Practical Compressed String Dictionaries
Miguel A. Martínez-Prieto, Nieves Brisaboa, Rodrigo Cánovas,
Francisco Claude, and Gonzalo Navarro
The need to store and query a set of strings -- a string dictionary --
arises in many
kinds of applications. While classically these string dictionaries have
accounted for a small
share of the total space budget (e.g., in Natural Language Processing or when
indexing text
collections), recent applications in Web engines, Semantic Web (RDF) graphs,
Bioinformatics, and
many others, handle very large string dictionaries, whose size is a
significant fraction of the
whole data. In these cases, string dictionary management is a scalability
issue by itself.
This paper focuses on the problem of managing large static string dictionaries
in compressed
main memory space.
We revisit classical solutions for string dictionaries like hashing, tries,
and front-coding, and improve them by using compression techniques.

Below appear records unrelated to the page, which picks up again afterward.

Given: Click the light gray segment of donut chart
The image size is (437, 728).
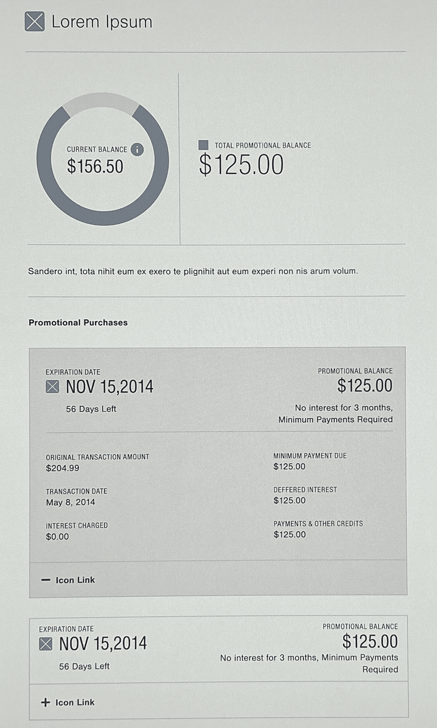Looking at the screenshot, I should [101, 102].
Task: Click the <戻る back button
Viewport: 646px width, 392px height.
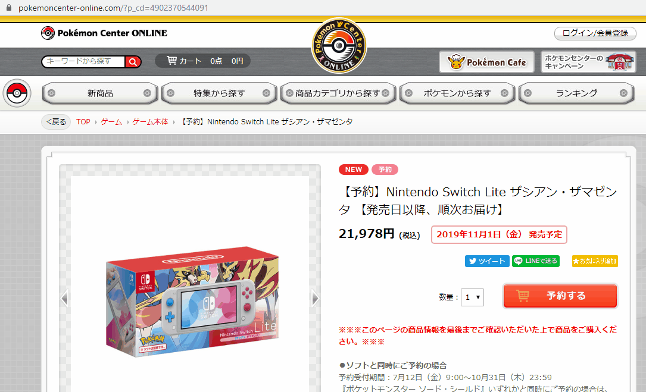Action: click(x=56, y=122)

We also introduce some novel string dictionary representations built on top
of
recent advances in succinct data structures and full-text indexes.
All these structures are empirically compared on a heterogeneous testbed
formed by
real-world string dictionaries. We show that the compressed representations
may use as little as 5\% of the original dictionary size, while supporting
lookup
operations within a few microseconds. These numbers outperform the
state-of-the-art space/time
tradeoffs in many cases. Furthermore, we enhance some
representations to provide prefix- and substring-based searches, which also
perform
competitively. The results show that compressed string dictionaries are a
useful building
block for various data-intensive applications in different domains.